Maybe that's not a very accurate description of overly conservative, and maybe there's really nothing wrong (for the most part) with a person who behaves like this (I have a fondness for old fashioned, it's true), but it certainly isn't me. Probably a more accurate definition of overly conservative is someone who dabbles a bit with legalistic opinions about things? I'm honestly not really sure, it's one of those labels that eludes me.

In any event, the reason I was given this label is due to my opinion about the cultural shift that has made private things (sexual matters) public, and using graphic words and descriptions to discuss private things in a public format. I don't know that there is an age-limit-line, but it would seem to me that for the most part it's folks over 40 that think the way I do on this matter, and folks under 40 are more prone to accepting this whole "let it all hang out, baby" attitude about private things. The irony of that is I'm at the latter end of the aging hippie era where letting it all hang out was the norm, and yet I've never held to that even as an unsaved heathen.

While I have no objection to discussing private things, I do think those kinds of conversations should be private discussions.
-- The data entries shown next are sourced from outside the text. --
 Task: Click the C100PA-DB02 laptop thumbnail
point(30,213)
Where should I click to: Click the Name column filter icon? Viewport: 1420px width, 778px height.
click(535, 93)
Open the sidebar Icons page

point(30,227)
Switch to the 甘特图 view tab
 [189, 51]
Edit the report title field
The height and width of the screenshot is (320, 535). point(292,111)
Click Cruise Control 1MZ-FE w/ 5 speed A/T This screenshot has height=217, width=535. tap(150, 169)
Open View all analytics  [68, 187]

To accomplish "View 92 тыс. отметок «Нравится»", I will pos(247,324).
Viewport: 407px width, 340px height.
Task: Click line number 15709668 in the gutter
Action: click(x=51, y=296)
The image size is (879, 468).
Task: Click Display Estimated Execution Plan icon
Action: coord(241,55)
While I also have no objection to using detailed descriptions of things when needed, I also think there is a line of discretion and propriety that should be taken into consideration so as to not cheapen or make a joke of such things. I guess this is what makes me overly conservative. I was hoping it made me mature and thoughtful, but apparently not.
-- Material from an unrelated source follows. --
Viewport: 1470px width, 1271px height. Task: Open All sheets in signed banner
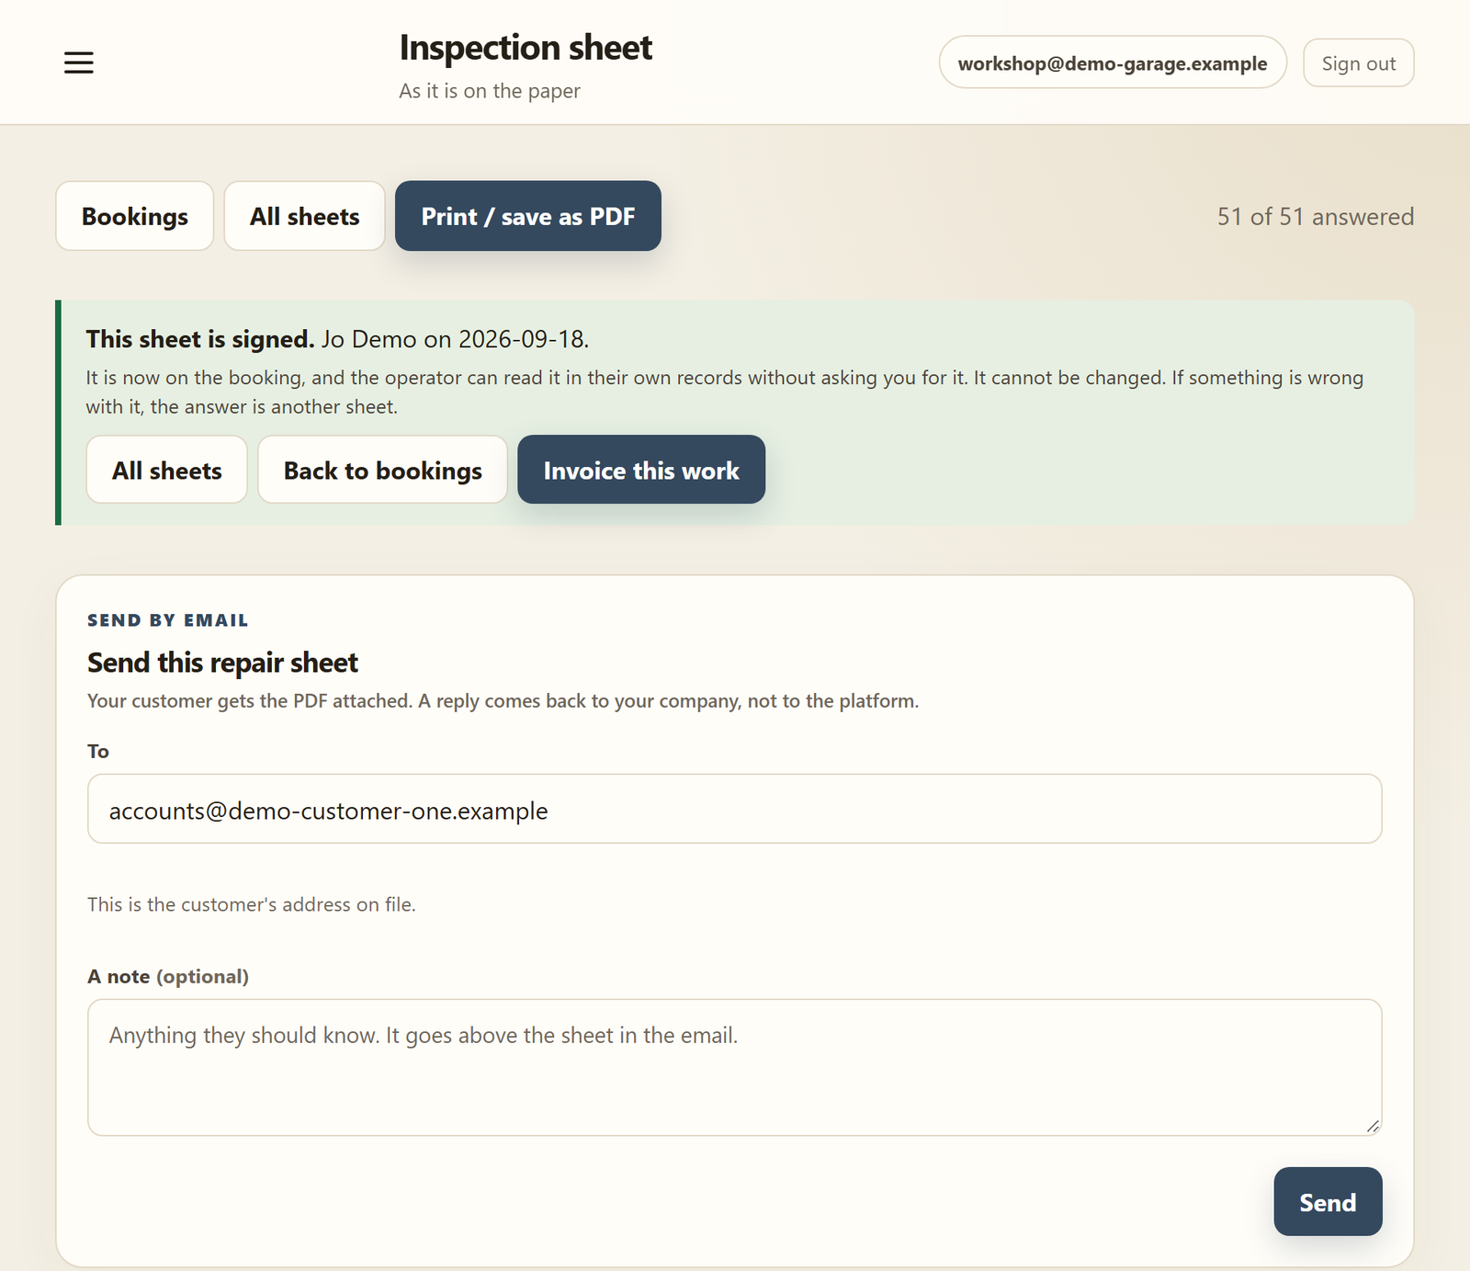point(167,470)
In this person's perspective (based on their own criteria plus the influences and examples that have shaped their own thoughts) this is the impression they have of me.

In another situation not very long ago, another person shared with me a very very different impression they have of me, which in some ways is rather the opposite of discretion, discernment and propriety. I find this mind boggling since if anyone were to hear these two impressions you'd be certain that two different people were being spoken of.

When I thought about the cupboards in my kitchen when I was a little girl, it occured to me (obvious, I know) that those cupboards never changed at all - what changed was my perspective. They were the same cupboards when I was 5, that they were when I was 10 but I saw them differently based on my own viewpoint, literally. The same can be said for me; I am the same person being defined by these two seperate people, but the way they see me is completely different. In many ways this reminds of me when I was first questioning the whole free will teaching. I was accused of being a Calvinist (and I hadn't even heard the term before) by the folks in my church, but accused of being an Arminian by others who obviously held a Calvinistic view of soterieology. Opposing opinions were shaped by various factors and influences, yet I was seen as two completely opposite people.

While I very strongly believe the impression you leave with others is important (and one you should take very seriously, if you're a believer calling yourself after His name), I also realize that sometimes no matter what you say or do, some folks just think whatever they're going to think. Its interesting that the older I get the more real my mom's wisdom is to me, as she told me once when I was a teenager and being falsely accused of something pretty aweful. She said to me: "all you can do is what you know to be right, but you cannot control what other people think of it". It was a profound statement at a painful time, and I've remembered it ever since.

I know I'm not the first person to deal with this, as our Lord suffered through much worse false accusation and faulty impressions in the minds of others. I know countless believers have suffered and died as a result of false accusation and erroneous impressions others have of them.

I know my situation is petty and insignificant compared to these examples... I just wish it didn't feel so discouraging.